For this project I had to keep the specimen submerged in liquid so that it wouldn’t dry out, and surprisingly (to me) sand is used at the bottom of the liquid petri dish to help steady it.  This enables me to study under a stereo microscope and a powerful light.   I also had access to “stacked focus” digital images if many different angles.  I had the experts around me at the Cal Academy to help me come up with the illustrated posture, (and crucially) the relative lengths of the legs.

I rendered the image in gouache, and stroked the many different colored hairs in colored pencil right over the paint…a great combination!   The original drop shadow I painted underneath was quite disappointing, so I opted to make a subtle digital one instead.

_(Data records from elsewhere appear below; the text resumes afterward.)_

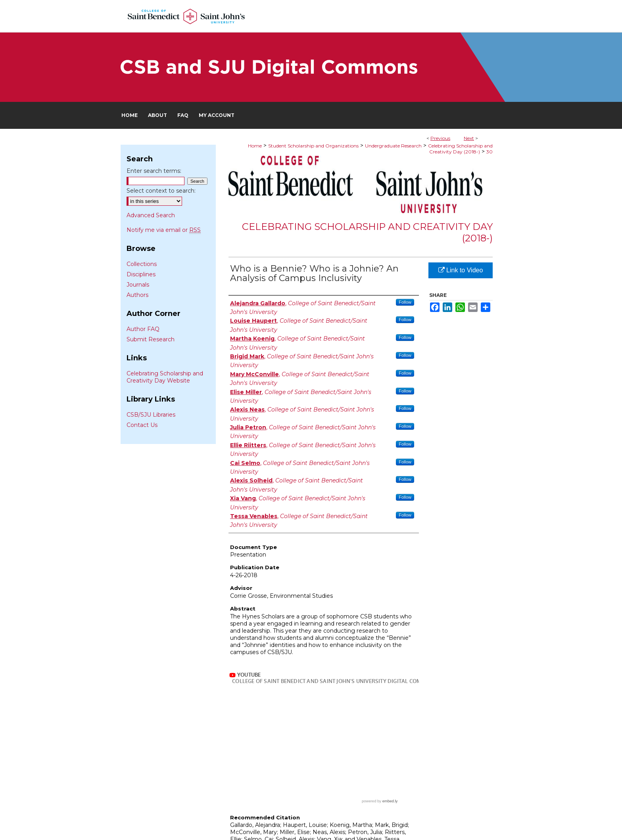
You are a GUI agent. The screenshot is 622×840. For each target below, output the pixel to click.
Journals (138, 285)
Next (469, 138)
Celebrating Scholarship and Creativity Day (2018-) (460, 149)
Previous (440, 138)
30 (490, 151)
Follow (405, 302)
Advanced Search (151, 215)
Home (255, 145)
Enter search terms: (154, 171)
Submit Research (150, 339)
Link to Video (461, 270)
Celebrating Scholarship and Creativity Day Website (165, 377)
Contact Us (142, 425)
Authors (137, 295)
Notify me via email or (163, 230)
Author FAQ (143, 329)
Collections (142, 264)
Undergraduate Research (393, 145)
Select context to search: (161, 191)
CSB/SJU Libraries (151, 415)
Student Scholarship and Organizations (313, 145)
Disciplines (141, 274)
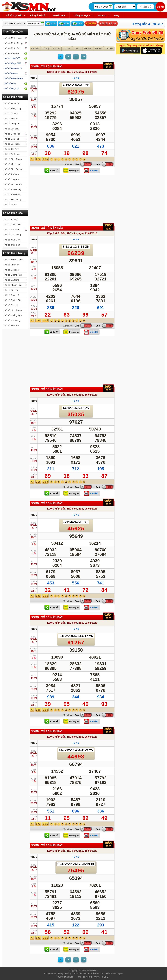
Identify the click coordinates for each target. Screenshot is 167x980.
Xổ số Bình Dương (13, 169)
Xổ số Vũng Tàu (12, 124)
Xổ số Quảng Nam (13, 275)
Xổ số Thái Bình (12, 245)
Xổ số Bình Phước (13, 184)
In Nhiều (91, 23)
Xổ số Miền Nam (13, 38)
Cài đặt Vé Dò (108, 23)
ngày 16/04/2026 (87, 395)
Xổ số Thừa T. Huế (13, 259)
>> (83, 56)
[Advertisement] (72, 201)
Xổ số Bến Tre (11, 119)
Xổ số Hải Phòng (13, 235)
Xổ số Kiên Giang (13, 199)
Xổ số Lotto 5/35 (12, 58)
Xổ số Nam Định (12, 240)
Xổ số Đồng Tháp (13, 108)
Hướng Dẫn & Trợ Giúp (147, 24)
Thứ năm (88, 48)
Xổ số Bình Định (12, 290)
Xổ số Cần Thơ (12, 139)
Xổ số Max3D (11, 73)
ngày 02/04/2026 (87, 623)
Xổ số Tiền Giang (13, 194)
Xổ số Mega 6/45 (13, 63)
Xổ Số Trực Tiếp (14, 15)
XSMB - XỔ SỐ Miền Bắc (47, 67)
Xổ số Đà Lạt (11, 205)
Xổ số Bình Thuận (13, 159)
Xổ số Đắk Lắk (11, 270)
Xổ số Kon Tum (12, 325)
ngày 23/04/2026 (87, 233)
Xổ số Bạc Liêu (12, 129)
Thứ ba (67, 48)
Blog (116, 15)
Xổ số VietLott (11, 53)
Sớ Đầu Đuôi (59, 15)
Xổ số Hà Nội (11, 220)
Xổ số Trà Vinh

Are there any other spider lovers out there on the WWW?

4 thoughts on “Illustrating a tiny, tiny spider for the Cal Academy

  1. I can see what those latin linguists meant about the egg eyes. And I am sorry Marlin, but I am not a spider lover. You can blame it on my mother!

  2. The strongest spider web I know of is a Black Widows web. It is unmistakable when you run your arm into one which I have far too often. Tough and strong.
    The worst part is they come in browns now. Not all black Widows are black. What may look like the common house spider, the good guys, could be the ones you never want around your home.

  3. I have been saving some spiders which I got it in our backyard. My kids love to play with them I don’t know their names yet as its our first time to collect them. Thanks for sharing this one we would be interested to check if this one is somewhere around our backyard.